Eis, num detalhe, algo que se passa
no modelo Dilma como um todo:
muito consumo, pouco investimento.
Há duas possibilidades de se manejar o desequilíbrio financeiro do setor
elétrico: ou aumentar a tarifa ao consumidor ou o Tesouro usar dinheiro
dos impostos para cobrir os buracos.
Alta da tarifa bate na inflação.
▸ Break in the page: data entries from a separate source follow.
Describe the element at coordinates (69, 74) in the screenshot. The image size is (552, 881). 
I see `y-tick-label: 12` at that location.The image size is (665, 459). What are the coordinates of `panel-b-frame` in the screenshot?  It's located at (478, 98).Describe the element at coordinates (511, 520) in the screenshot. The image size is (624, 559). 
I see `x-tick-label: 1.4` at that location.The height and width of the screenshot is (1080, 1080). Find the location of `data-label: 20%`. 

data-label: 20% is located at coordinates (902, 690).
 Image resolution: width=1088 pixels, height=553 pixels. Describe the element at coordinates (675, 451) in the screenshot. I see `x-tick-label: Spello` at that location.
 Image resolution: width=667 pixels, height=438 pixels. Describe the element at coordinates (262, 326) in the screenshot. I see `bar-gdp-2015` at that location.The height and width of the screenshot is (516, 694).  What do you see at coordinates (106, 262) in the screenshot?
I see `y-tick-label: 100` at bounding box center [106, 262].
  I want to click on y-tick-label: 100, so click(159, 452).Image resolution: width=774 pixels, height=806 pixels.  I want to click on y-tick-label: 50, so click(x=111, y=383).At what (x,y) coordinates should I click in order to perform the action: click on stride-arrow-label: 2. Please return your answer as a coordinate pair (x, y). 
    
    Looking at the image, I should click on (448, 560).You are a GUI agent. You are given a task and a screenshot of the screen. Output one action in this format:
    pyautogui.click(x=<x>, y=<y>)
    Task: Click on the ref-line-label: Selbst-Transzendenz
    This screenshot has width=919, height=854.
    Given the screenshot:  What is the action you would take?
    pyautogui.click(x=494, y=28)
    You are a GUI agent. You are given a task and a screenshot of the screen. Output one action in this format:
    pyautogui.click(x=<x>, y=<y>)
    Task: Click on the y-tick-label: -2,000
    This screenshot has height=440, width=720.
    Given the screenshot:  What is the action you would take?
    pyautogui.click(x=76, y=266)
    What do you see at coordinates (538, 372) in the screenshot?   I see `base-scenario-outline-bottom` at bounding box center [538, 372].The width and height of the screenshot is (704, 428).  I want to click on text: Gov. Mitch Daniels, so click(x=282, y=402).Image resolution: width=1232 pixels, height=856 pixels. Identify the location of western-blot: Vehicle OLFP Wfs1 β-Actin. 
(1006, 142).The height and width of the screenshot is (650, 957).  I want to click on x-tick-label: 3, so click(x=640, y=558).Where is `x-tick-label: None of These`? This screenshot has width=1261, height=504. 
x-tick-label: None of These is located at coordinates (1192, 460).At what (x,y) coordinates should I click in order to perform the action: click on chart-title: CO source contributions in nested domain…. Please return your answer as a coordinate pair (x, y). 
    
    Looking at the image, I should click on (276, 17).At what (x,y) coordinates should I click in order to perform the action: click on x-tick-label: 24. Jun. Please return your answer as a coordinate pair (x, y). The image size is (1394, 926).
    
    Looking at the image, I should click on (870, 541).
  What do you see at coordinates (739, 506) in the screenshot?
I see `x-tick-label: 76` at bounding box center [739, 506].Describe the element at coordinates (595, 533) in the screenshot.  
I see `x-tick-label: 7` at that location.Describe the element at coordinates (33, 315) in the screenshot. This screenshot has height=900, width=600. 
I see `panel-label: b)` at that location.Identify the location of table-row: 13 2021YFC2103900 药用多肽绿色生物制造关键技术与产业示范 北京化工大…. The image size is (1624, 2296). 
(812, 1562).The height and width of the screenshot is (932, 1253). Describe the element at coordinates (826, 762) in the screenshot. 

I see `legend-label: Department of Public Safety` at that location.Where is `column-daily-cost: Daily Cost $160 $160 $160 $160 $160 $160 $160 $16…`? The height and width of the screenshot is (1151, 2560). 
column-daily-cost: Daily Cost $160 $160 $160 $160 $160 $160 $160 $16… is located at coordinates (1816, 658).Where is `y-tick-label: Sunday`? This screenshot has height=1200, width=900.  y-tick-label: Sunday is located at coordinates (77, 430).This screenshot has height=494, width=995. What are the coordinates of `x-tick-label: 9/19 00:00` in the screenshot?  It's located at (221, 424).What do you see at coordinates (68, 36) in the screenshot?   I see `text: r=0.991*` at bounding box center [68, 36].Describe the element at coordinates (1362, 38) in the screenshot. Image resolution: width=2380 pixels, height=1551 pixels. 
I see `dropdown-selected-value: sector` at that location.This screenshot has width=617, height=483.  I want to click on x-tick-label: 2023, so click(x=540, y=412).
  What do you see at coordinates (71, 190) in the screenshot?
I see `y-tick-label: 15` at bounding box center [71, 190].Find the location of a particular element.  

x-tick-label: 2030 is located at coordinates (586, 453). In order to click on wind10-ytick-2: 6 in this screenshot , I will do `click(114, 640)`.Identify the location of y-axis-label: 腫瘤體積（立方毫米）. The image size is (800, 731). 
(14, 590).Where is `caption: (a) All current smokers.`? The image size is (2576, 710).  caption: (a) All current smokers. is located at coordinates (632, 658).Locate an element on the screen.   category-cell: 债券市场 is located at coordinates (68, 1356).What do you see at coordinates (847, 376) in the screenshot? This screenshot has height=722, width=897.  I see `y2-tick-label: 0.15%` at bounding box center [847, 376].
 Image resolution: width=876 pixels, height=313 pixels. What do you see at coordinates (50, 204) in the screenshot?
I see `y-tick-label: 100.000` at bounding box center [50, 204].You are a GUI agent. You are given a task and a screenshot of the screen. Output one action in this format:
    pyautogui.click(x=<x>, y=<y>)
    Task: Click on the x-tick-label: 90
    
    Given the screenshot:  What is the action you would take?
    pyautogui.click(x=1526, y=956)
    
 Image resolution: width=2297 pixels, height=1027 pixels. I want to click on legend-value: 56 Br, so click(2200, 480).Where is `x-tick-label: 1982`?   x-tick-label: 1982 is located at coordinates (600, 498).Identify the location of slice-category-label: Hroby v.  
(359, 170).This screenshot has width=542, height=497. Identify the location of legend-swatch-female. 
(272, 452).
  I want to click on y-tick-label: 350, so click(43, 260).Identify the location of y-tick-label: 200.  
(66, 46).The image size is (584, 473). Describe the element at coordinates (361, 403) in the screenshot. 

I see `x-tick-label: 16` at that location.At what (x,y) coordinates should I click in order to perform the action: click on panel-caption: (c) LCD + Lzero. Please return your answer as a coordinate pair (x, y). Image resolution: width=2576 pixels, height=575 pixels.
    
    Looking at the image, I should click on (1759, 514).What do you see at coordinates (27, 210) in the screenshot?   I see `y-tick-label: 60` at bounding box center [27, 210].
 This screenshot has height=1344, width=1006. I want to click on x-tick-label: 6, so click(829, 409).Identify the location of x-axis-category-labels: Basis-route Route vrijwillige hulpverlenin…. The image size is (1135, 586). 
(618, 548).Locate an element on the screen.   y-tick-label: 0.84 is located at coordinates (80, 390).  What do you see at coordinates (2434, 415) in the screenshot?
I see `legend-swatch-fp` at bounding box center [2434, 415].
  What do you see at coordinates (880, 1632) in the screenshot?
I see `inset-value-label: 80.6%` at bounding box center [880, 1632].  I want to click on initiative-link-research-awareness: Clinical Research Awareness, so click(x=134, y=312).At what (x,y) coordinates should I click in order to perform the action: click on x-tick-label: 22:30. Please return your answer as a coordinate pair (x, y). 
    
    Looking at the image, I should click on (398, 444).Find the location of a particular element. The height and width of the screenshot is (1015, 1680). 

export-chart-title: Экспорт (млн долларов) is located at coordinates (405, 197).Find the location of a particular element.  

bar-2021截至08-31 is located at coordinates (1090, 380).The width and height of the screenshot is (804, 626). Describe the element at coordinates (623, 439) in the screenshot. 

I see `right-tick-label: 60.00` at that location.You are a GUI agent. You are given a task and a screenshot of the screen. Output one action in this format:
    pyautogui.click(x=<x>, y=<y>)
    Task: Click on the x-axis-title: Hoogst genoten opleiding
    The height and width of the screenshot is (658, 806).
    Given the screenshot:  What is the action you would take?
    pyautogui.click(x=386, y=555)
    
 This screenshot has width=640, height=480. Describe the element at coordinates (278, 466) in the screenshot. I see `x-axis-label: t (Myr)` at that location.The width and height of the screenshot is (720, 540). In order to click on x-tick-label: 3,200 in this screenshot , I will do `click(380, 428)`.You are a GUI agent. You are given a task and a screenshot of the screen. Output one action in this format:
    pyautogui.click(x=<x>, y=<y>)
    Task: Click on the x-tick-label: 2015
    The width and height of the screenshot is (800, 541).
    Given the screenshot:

Não haveria problema se fosse verdade que a
inflação está controlada, não é mesmo?
O Tesouro pagar a diferença — isso
reduz o superávit primário, piora o
estado das contas públicas, sob desconfiança das agências de classificação de risco. Também não seria problema se as contas públicas estivesses
equilibradas...
E tem a política: a redução da conta
de luz é ponto de campanha. Subi-la
agora, justo no ano eleitoral e no momento em que a outra promessa de
redução, a dos juros, já foi descumprida? Sim, descumprida: o Banco Central está elevando a taxa básica. Por
que faria isso se dólar e preços estivessem controlados?
Em resumo: apagão acontece — esses curtos... —, mas o sistema é uma
fortaleza. Preços sobem — esse mercado internacional.... —, mas não tem
inflação. O superávit está caindo, mas
a culpa é dos governadores e prefeitos, pois no federal vai tudo bem.